Terminamos el examen y mi compañera le dice algo al examinador. Se ha equivocado con la columna de respuestas. Parece que lo tiene mal. Pero entonces escucho su voz y la miro mejor. Ella ha ganado algunos kilos pero el tono de su voz es tan delgado como siempre. Ni siquiera lo dudo al escucharla. Es I.. El paso del tiempo ha sido gentil con ella. Pero los giros de mi destino se han plagiado a sí mismos. En este mismo blog tuve un encuentro con otro enamoramiento precoz en un tanatorio. Y luego en una sala de conciertos con ella misma. Estos años me han mostrado a esas chicas con las que soñé hace tantos años en lugares más o menos inesperados (en las oposiciones de pedagogía no era descabellado pensar que encontrase una cara conocida).  Convertidas en mujeres igualmente atractivas. Pero librándome a mí ya de esa pulsión romántica. Viéndolas objetivamente y sin rastro de angustia por lo inalcanzable que me parecía casi investido de divinidad en otros tiempos.

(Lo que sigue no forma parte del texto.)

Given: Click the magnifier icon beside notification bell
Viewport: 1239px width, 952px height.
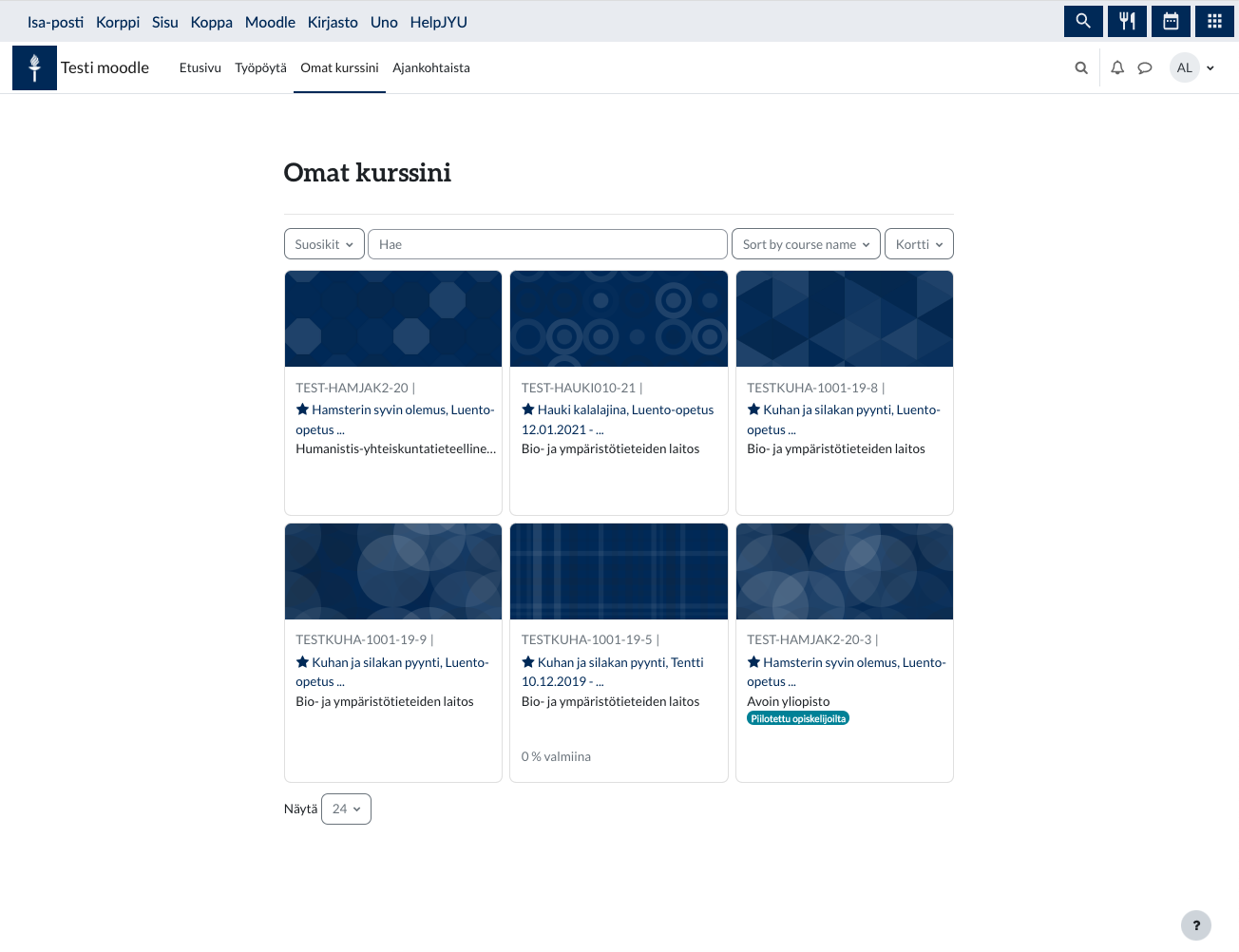Looking at the screenshot, I should point(1081,67).
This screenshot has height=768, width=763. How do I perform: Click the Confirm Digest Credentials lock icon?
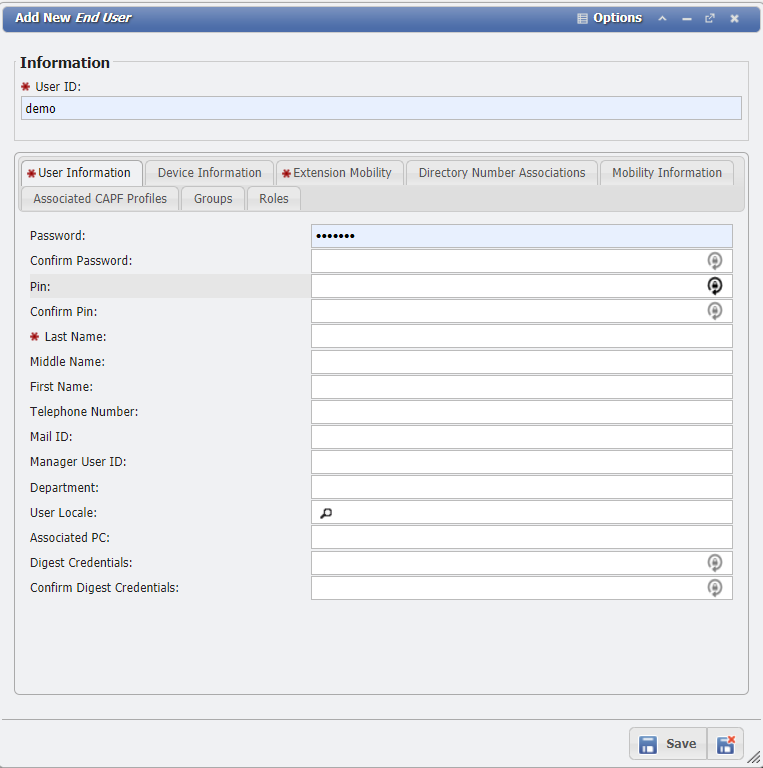pos(714,588)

 I. me pregunta si soy X y no, no recuerda mi nombre. Y además me desaloja de la casa de mis padres y me pone a vivir en un sitio que desconozco pero a pesar de lo confuso de nuestras  memorias (yo inicialmente la llamo Luisa y tampoco acierto) ambos sabemos que nos conocemos. He tenido encuentros similares con otras viejas amistades y cada vez veo lo mucho que creemos recordar y no, no es así. Yo tengo el apoyo de mis diarios de esa época que me han dado el nombre de esta mujer. Últimamente he tenido cuatro encuentros de gente a la que pensaba no volver a ver en la vida. Mi vida parece el capítulo final de una serie donde todos, incluidos los secundarios, tienen que hacer un cameo.
De pronto llega una tercera mujer que le pregunta algo y se enfrasca con ella en una conversación. Parece conocerla de otro trabajo del Ayuntamiento. La tercera tipeja interrumpe sin disculpas ni hace amago de dejar que sigamos la conversación. Además, I. está frente a los servicios a los que también le urge ir, sé que los exámenes son diuréticos para muchas personas, lo veo siempre que acudo a esas pruebas.

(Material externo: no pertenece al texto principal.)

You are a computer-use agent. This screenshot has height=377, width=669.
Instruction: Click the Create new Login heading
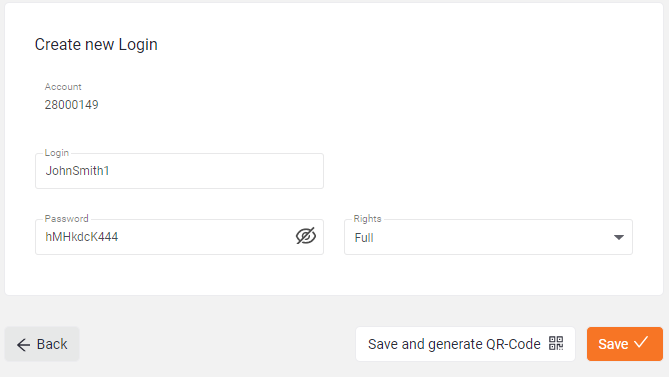[x=96, y=44]
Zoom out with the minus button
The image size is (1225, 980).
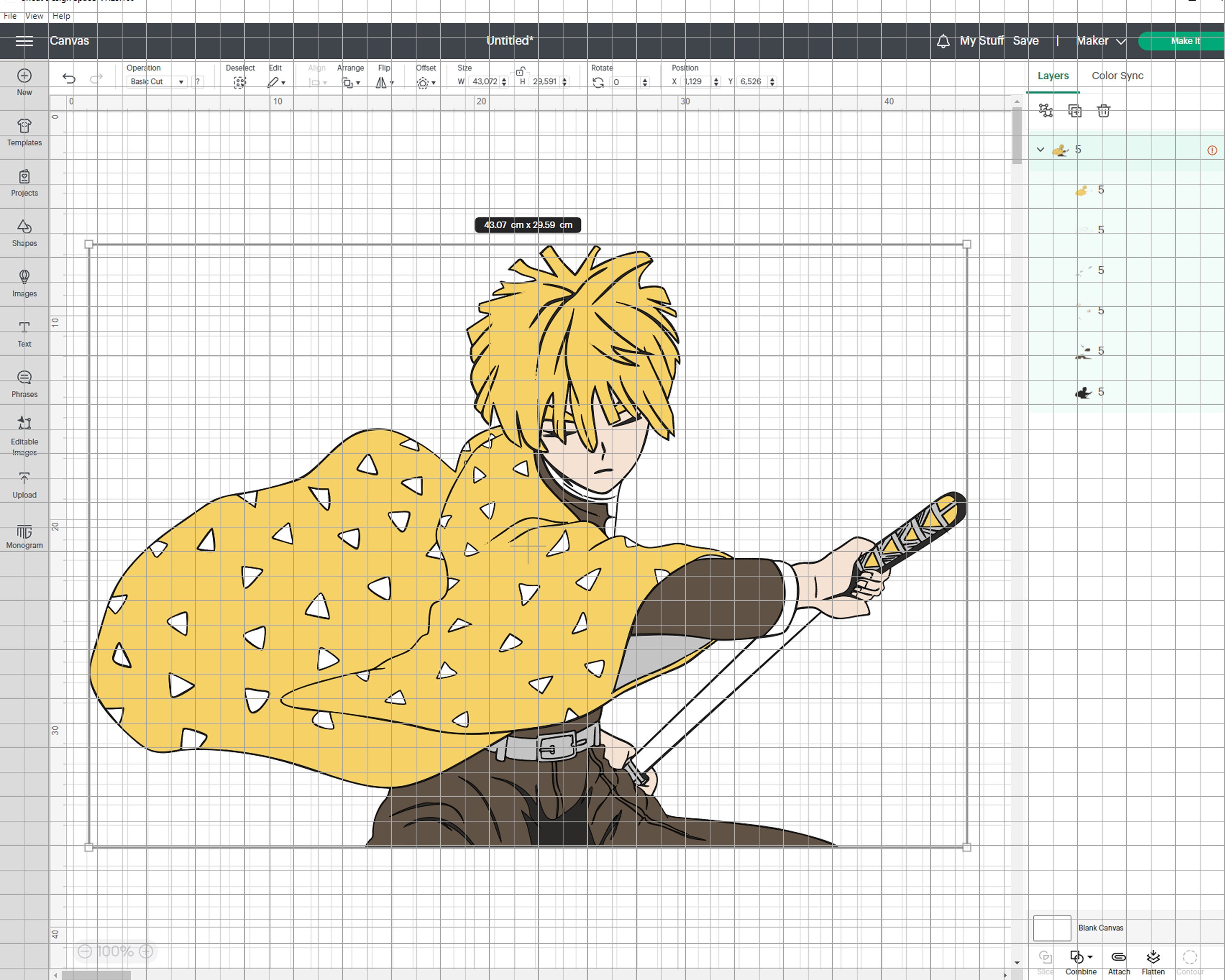[85, 951]
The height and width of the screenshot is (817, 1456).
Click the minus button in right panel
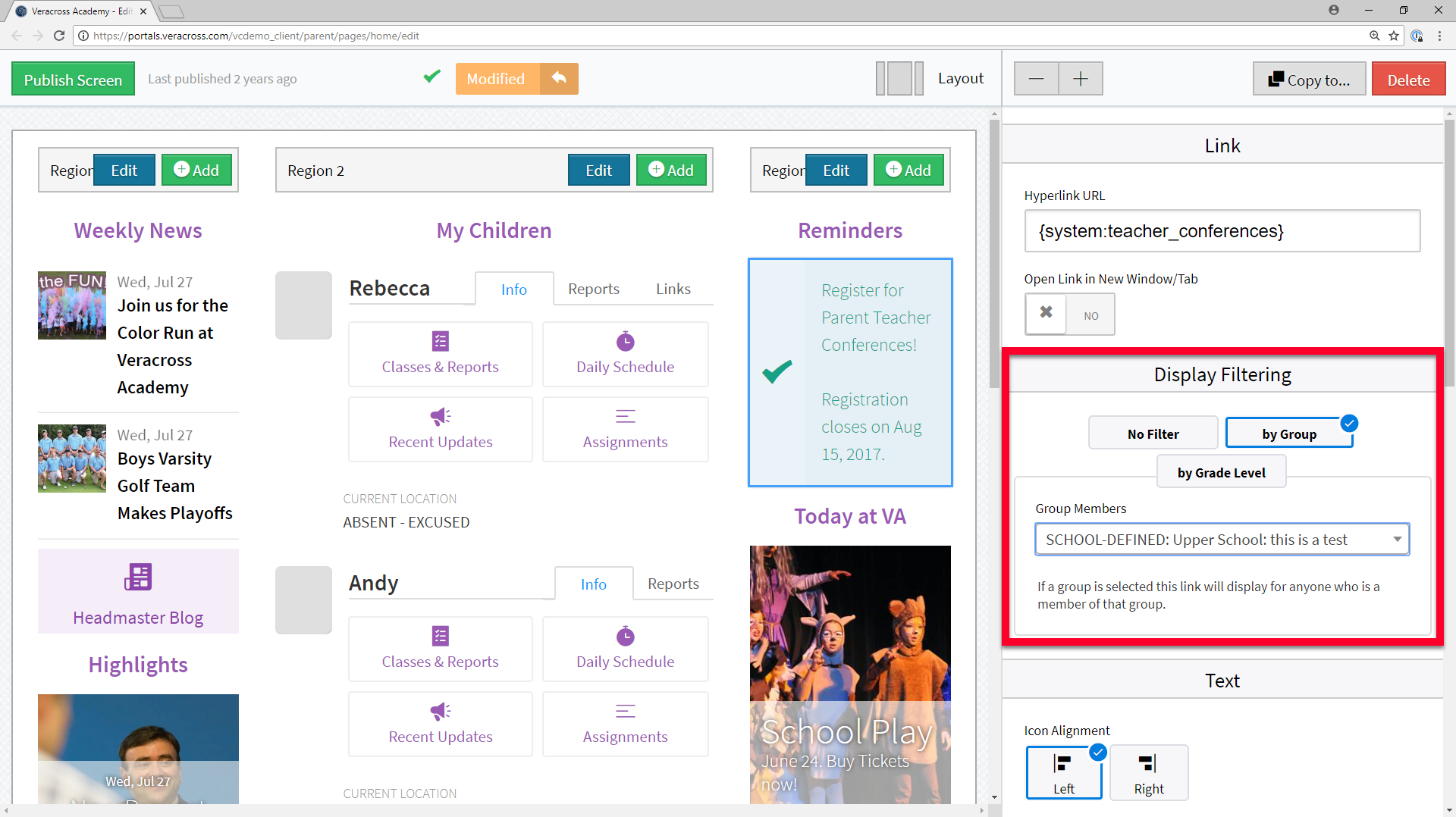point(1036,79)
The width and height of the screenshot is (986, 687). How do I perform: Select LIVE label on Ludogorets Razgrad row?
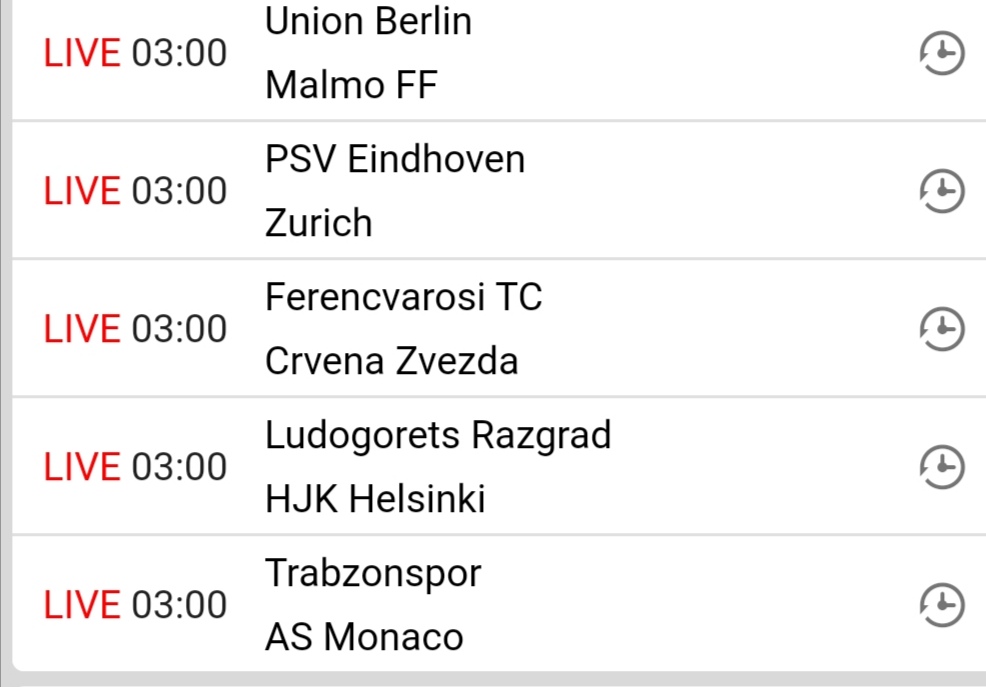click(x=82, y=467)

En fin, ahí está esa entrometida con su propio blah,blah, blah intrusivo y sin hacer enemigos. Luchar contra los maleducados es una labor estéril. Me miro el reloj, I. me ve y me apoya con un “ya nos veremos con suerte, Sergio”. Y sí, me voy, pensando en la escena que tan mal recuerdo de “La edad de la inocencia”. Intentado averiguar qué pensaba Daniel Day Lewis cuando miró a la ventana de Michelle Pfeiffer, su vieja amada. O de interpretarlo. Porque yo más allá de satisfacer una antigua curiosidad por esas personas del pasado, no siento nada más. He mirado a la ventana de la antigua amada y ya no la he visto. Pero le deseo lo mejor.